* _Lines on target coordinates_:

* start *

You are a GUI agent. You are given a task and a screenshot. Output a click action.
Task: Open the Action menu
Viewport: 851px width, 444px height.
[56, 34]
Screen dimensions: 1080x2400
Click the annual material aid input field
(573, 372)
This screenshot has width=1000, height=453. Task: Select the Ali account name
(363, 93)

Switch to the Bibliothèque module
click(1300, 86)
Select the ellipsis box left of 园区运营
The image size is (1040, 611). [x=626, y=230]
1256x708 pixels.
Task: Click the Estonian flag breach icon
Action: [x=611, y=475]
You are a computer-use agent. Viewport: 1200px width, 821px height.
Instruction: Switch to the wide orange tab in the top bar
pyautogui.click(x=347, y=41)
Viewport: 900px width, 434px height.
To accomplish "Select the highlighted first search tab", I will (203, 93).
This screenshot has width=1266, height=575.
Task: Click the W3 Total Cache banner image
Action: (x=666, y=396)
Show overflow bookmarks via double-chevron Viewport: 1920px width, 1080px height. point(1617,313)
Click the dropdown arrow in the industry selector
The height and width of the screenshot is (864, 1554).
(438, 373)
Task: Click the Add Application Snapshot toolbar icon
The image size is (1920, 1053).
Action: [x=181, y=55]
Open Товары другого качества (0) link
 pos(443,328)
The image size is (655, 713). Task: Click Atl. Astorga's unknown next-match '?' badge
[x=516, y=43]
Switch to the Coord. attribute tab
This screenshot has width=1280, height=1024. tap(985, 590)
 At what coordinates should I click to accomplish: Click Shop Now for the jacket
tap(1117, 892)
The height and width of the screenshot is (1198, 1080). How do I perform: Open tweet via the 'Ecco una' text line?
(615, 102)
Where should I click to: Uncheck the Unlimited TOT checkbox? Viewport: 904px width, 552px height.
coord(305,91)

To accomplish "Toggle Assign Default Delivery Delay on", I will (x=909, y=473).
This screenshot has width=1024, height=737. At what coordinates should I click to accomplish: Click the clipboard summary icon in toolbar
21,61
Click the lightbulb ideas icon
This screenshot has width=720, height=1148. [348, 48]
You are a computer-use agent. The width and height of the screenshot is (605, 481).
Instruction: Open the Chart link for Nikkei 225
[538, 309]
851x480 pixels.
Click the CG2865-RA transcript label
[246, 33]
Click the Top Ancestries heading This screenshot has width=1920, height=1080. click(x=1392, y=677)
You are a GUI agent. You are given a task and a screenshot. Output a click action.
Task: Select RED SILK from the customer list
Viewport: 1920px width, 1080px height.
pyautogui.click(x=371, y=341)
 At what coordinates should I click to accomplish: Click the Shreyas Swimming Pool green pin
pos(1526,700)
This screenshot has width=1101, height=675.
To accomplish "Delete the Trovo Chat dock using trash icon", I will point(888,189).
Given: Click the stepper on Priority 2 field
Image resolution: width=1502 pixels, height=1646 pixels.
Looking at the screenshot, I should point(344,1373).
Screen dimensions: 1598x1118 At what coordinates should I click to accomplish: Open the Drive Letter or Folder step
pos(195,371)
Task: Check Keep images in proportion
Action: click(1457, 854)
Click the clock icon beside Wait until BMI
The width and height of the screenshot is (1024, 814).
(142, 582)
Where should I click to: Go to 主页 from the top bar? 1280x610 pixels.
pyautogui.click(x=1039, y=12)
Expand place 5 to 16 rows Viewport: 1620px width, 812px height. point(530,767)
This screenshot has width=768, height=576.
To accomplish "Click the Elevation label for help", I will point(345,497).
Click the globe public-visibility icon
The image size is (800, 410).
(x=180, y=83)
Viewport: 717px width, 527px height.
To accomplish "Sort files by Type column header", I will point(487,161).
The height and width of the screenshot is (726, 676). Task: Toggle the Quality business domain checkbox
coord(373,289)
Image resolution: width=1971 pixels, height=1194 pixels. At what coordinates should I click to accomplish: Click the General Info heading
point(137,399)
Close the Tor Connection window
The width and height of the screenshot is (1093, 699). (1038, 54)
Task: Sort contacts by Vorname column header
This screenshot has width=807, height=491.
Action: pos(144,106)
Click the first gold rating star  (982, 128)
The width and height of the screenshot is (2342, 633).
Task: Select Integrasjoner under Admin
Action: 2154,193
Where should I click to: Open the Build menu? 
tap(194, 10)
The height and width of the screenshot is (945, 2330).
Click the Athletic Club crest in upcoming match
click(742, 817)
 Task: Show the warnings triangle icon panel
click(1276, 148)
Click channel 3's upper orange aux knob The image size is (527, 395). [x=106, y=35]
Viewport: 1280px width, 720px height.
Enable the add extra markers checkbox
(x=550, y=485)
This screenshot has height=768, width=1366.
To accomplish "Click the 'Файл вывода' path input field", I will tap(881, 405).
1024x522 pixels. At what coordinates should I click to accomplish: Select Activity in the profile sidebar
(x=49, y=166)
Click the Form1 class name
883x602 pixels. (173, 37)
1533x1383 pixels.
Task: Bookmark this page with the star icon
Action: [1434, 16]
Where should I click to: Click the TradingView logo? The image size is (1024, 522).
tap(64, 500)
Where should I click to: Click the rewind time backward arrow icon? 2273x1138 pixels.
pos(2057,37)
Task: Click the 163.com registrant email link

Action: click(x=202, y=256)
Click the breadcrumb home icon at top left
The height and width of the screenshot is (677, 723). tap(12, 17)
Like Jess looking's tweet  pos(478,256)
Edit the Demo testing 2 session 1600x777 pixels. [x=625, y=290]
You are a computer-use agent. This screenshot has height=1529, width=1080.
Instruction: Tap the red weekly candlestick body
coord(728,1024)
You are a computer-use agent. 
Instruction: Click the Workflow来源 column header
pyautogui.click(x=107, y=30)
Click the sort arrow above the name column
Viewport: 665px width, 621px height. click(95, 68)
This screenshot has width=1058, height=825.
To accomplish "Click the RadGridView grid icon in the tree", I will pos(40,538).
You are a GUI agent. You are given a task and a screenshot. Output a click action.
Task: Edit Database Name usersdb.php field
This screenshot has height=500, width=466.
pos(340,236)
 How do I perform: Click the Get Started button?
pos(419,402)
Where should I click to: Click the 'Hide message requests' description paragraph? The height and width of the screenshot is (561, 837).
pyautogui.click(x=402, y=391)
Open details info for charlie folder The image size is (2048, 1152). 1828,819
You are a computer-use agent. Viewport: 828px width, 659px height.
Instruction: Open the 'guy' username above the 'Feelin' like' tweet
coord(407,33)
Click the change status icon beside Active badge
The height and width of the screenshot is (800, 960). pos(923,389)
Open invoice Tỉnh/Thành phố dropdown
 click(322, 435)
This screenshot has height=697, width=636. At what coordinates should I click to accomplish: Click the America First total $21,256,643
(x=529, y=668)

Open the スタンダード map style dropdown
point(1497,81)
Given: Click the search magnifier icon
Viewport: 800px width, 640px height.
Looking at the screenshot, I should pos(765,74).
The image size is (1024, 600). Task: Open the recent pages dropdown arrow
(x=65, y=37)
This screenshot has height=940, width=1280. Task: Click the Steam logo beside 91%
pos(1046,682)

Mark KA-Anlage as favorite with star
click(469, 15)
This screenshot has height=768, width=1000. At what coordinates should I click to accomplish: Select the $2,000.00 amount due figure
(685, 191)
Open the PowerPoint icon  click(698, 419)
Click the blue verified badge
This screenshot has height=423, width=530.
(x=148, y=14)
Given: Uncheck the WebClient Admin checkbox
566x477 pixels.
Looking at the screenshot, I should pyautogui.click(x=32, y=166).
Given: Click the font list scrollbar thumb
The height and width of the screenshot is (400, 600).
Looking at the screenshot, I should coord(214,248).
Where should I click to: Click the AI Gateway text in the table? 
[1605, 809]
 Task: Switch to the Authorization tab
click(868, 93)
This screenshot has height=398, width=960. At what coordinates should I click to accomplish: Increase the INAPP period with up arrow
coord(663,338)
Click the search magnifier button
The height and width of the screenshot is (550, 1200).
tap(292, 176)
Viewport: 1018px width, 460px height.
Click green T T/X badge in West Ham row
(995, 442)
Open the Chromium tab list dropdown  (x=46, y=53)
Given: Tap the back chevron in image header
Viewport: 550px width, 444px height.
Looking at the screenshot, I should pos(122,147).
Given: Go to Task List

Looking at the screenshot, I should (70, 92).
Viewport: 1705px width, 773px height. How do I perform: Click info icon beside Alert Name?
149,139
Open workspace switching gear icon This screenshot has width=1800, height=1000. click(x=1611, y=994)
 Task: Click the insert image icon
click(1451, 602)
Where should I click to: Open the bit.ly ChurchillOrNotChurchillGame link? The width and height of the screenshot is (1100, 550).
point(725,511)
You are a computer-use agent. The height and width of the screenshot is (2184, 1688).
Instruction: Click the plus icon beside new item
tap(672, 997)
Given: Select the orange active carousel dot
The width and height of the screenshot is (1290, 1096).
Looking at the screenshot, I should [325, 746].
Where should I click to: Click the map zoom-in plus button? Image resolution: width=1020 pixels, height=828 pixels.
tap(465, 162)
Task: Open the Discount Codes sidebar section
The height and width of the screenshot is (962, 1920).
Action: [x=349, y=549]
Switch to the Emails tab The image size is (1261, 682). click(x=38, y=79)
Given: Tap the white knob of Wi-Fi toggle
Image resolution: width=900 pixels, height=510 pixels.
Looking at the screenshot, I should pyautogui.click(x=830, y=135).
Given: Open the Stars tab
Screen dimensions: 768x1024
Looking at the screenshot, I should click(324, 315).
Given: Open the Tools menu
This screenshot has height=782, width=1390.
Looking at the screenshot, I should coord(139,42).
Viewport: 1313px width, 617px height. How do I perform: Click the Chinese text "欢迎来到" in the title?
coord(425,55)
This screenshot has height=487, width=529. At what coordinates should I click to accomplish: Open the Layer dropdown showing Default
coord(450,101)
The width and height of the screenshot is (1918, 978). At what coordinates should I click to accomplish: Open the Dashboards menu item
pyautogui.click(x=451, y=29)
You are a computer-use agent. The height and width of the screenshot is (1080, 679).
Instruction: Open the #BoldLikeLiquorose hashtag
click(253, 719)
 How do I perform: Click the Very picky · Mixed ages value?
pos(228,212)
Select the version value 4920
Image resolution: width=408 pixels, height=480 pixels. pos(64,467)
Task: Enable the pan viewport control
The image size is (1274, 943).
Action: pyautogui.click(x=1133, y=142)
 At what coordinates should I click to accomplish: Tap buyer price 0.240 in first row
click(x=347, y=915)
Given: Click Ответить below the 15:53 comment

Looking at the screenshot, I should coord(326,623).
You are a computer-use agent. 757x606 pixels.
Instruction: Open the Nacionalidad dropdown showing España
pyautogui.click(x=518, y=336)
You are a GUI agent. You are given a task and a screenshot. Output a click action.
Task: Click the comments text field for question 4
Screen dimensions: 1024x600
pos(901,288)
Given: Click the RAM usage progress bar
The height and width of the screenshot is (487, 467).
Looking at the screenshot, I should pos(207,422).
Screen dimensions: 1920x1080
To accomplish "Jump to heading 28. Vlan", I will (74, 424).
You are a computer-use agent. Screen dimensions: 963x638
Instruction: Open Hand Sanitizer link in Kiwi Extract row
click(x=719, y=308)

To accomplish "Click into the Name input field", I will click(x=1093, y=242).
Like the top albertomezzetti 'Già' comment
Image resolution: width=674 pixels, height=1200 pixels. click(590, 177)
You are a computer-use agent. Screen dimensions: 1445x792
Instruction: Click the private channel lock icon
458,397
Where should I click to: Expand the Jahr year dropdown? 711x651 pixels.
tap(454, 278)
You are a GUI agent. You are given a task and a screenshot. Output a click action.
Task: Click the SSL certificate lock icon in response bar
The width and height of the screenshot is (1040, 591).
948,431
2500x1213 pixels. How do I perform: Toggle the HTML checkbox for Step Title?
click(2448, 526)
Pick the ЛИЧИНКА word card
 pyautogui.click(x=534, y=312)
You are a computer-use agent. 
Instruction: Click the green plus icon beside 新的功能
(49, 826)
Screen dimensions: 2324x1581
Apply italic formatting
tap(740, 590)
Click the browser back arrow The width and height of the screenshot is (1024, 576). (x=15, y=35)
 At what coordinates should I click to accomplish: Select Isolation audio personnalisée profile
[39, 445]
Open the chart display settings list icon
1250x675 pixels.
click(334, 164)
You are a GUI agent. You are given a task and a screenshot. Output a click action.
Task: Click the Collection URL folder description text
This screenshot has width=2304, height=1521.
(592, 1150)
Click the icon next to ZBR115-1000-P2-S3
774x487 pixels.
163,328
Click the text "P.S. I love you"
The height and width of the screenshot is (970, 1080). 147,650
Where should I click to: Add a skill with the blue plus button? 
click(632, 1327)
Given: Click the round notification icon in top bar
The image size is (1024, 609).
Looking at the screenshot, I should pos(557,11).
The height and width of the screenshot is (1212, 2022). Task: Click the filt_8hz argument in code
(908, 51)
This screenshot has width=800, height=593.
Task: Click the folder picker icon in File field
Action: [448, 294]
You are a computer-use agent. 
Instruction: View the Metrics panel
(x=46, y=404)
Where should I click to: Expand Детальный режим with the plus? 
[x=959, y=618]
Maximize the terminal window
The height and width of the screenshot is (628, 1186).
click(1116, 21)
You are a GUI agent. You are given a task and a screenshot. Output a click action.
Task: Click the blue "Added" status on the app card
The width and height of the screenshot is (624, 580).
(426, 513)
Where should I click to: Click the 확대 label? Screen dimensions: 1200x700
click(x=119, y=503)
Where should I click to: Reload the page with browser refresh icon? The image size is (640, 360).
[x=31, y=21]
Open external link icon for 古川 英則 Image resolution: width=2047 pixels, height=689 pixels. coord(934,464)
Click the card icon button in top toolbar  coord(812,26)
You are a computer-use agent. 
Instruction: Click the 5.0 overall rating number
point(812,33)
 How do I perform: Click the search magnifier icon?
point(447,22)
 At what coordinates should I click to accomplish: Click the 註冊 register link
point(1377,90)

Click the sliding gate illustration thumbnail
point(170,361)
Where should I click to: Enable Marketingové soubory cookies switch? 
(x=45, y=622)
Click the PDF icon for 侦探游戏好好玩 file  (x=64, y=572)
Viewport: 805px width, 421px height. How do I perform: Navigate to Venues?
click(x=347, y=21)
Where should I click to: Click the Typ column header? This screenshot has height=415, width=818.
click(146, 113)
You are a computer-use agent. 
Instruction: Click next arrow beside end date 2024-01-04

* end *

* _Instructions to follow_:
Copy out word for word everything from the line that contains "Where should I click to: Click the 'Hide" down to the line that contains "Open details info", both included.

* _Response_:
Where should I click to: Click the 'Hide message requests' description paragraph? The height and width of the screenshot is (561, 837).
pyautogui.click(x=402, y=391)
Open details info for charlie folder The image size is (2048, 1152). 1828,819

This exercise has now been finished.